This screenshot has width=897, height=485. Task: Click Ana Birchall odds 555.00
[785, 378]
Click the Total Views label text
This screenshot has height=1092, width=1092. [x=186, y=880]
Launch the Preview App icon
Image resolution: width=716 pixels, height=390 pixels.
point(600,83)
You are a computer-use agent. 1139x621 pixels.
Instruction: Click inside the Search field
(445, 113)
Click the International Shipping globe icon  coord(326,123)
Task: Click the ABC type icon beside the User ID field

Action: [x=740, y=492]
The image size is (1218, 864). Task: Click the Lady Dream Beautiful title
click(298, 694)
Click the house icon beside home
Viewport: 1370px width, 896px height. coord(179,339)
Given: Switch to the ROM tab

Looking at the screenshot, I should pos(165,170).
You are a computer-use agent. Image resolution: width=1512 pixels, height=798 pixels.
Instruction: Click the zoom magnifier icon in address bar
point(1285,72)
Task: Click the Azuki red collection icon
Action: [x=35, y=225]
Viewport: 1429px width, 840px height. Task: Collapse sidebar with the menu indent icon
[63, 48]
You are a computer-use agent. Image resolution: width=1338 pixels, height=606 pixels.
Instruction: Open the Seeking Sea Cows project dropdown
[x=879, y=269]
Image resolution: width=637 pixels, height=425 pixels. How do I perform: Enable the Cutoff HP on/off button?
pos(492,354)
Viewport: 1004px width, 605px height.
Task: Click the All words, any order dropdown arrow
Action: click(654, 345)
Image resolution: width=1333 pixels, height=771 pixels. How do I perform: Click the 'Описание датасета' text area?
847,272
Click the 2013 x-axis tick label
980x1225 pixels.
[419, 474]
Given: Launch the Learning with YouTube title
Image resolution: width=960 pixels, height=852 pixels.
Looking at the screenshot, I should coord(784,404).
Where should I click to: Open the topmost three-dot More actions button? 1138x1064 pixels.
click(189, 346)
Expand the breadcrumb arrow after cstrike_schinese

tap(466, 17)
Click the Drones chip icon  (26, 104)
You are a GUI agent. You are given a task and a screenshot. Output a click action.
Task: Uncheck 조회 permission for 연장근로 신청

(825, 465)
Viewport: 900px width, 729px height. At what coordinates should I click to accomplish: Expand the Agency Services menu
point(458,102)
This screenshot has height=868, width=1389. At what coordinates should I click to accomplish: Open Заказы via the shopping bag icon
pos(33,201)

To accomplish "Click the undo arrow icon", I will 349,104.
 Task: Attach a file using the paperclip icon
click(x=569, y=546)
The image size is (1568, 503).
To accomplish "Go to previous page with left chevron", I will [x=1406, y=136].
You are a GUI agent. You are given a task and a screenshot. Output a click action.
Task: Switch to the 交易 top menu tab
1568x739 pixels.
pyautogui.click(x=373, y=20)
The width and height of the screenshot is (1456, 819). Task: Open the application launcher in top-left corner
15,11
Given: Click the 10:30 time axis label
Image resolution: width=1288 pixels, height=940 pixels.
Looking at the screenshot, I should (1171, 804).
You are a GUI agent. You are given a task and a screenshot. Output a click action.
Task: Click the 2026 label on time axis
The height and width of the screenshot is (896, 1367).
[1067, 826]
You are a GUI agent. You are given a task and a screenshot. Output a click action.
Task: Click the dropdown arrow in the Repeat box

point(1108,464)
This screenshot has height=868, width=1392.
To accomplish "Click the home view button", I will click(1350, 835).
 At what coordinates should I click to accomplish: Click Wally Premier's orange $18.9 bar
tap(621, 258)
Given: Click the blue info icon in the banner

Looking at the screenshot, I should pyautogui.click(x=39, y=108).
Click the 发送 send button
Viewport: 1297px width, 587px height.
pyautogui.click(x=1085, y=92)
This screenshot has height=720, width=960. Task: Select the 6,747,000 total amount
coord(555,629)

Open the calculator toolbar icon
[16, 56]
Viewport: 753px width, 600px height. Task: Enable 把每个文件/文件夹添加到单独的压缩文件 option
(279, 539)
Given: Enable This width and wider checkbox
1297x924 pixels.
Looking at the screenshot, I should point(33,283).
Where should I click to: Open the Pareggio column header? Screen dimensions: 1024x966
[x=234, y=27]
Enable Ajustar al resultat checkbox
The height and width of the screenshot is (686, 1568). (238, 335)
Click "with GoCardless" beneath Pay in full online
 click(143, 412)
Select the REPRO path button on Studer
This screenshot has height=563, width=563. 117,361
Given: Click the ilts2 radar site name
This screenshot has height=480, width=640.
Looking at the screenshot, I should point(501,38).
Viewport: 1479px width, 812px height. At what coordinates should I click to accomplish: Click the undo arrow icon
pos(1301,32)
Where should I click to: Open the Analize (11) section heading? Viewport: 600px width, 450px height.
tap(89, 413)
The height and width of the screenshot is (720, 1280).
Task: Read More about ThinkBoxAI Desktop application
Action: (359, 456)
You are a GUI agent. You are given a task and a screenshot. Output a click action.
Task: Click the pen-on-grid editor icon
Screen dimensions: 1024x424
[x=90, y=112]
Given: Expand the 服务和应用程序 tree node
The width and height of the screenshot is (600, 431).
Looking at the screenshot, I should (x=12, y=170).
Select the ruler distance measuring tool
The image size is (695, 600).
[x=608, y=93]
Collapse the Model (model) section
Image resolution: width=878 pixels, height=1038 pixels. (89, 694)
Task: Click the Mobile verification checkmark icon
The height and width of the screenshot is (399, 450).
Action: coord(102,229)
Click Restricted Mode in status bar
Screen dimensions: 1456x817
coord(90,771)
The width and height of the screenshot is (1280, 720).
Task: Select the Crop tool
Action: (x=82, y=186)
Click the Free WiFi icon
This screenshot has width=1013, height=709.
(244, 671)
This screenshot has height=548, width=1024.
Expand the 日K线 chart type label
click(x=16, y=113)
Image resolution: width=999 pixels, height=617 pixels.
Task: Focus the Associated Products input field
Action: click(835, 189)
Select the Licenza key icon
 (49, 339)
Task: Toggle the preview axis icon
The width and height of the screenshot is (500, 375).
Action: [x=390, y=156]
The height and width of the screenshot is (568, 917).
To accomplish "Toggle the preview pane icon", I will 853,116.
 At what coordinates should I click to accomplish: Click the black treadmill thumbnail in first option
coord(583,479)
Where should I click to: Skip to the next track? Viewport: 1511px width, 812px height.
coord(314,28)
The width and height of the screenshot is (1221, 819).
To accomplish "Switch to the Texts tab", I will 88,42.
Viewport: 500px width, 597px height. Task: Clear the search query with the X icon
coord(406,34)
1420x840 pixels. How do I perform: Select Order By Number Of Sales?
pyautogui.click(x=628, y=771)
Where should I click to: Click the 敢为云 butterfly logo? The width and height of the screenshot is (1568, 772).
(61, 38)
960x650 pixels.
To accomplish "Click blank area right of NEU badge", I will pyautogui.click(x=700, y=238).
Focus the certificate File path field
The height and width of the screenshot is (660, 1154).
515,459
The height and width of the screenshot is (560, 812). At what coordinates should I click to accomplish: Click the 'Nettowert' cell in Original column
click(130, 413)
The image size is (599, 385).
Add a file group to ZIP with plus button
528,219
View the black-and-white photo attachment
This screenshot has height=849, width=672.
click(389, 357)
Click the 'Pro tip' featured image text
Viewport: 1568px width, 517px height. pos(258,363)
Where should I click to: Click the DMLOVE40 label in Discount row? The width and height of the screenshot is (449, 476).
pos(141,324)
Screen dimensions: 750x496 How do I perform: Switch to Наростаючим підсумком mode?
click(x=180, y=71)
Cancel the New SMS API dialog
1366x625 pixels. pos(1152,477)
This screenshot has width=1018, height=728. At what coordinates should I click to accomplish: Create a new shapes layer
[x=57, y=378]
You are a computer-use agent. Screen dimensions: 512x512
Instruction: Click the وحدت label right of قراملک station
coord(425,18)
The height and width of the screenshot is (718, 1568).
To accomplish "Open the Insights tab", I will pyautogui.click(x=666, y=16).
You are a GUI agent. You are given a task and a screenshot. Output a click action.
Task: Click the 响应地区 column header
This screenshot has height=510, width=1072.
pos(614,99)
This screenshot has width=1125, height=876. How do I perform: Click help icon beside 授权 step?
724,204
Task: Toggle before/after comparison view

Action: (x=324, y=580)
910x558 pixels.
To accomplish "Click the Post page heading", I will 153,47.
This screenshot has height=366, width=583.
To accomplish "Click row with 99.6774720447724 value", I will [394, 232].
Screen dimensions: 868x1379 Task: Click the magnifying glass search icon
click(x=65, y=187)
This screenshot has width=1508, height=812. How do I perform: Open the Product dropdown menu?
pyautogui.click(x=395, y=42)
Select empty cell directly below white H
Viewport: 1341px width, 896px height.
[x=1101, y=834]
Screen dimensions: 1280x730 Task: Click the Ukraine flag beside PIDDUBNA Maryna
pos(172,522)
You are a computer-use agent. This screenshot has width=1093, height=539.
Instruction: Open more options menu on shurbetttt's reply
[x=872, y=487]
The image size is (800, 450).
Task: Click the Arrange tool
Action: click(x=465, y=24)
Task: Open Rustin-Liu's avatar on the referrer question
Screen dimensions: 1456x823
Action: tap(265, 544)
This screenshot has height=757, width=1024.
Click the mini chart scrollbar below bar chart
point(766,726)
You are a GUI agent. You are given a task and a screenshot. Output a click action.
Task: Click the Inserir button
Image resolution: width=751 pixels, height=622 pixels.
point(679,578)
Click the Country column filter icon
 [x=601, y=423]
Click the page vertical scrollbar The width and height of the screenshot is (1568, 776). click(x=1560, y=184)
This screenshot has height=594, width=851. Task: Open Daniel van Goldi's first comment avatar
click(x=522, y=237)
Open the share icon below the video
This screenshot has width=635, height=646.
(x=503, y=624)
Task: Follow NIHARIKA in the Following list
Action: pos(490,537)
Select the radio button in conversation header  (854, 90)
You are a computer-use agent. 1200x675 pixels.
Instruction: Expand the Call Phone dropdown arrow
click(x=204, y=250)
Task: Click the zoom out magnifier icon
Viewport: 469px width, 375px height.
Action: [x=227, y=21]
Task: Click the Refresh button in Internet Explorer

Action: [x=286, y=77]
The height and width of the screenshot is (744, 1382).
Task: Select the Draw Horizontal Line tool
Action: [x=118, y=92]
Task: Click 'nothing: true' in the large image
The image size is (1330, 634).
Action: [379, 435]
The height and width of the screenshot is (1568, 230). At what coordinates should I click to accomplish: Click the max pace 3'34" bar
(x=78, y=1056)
━━━━
WORK TO BE COMPLETED =
Extract all lines of the records above that include "page".

EXPECTED ANSWER =
To accomplish "Go to previous page with left chevron", I will [x=1406, y=136].
To accomplish "Click the Post page heading", I will 153,47.
Click the page vertical scrollbar The width and height of the screenshot is (1568, 776). click(x=1560, y=184)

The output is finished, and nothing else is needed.